= Material for this task =

· · · ·

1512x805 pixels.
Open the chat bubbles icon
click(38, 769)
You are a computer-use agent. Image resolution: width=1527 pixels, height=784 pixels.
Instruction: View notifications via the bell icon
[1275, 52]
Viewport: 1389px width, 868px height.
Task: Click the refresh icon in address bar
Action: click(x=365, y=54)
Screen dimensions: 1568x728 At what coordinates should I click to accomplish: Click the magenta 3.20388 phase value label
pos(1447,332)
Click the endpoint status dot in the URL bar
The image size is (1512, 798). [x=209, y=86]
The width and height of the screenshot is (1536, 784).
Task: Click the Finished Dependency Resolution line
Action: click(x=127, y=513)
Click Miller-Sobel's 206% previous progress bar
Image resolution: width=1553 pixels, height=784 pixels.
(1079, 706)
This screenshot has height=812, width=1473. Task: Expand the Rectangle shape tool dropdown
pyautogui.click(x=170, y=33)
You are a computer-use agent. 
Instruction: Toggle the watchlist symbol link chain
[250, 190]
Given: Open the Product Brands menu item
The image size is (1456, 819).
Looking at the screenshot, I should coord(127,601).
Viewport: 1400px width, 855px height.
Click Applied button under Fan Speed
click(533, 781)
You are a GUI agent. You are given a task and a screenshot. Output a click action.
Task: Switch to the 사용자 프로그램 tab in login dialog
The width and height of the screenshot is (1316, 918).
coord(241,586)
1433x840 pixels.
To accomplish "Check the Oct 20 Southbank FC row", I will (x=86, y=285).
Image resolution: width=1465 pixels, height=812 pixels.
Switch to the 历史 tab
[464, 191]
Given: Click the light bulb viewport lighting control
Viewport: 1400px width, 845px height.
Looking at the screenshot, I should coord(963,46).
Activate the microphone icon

· · · ·

= What to work on =
Retype every entry without changing anything.

= Task response =
1512x805 pixels.
Open the chat bubbles icon
click(38, 769)
You are a computer-use agent. Image resolution: width=1527 pixels, height=784 pixels.
Instruction: View notifications via the bell icon
[1275, 52]
Viewport: 1389px width, 868px height.
Task: Click the refresh icon in address bar
Action: click(x=365, y=54)
Screen dimensions: 1568x728 At what coordinates should I click to accomplish: Click the magenta 3.20388 phase value label
pos(1447,332)
Click the endpoint status dot in the URL bar
The image size is (1512, 798). [x=209, y=86]
The width and height of the screenshot is (1536, 784).
Task: Click the Finished Dependency Resolution line
Action: click(x=127, y=513)
Click Miller-Sobel's 206% previous progress bar
Image resolution: width=1553 pixels, height=784 pixels.
(1079, 706)
This screenshot has height=812, width=1473. Task: Expand the Rectangle shape tool dropdown
pyautogui.click(x=170, y=33)
You are a computer-use agent. 
Instruction: Toggle the watchlist symbol link chain
[250, 190]
Given: Open the Product Brands menu item
The image size is (1456, 819).
Looking at the screenshot, I should coord(127,601).
Viewport: 1400px width, 855px height.
Click Applied button under Fan Speed
click(533, 781)
You are a GUI agent. You are given a task and a screenshot. Output a click action.
Task: Switch to the 사용자 프로그램 tab in login dialog
The width and height of the screenshot is (1316, 918).
coord(241,586)
1433x840 pixels.
To accomplish "Check the Oct 20 Southbank FC row", I will (x=86, y=285).
Image resolution: width=1465 pixels, height=812 pixels.
Switch to the 历史 tab
[464, 191]
Given: Click the light bulb viewport lighting control
Viewport: 1400px width, 845px height.
Looking at the screenshot, I should coord(963,46).
Activate the microphone icon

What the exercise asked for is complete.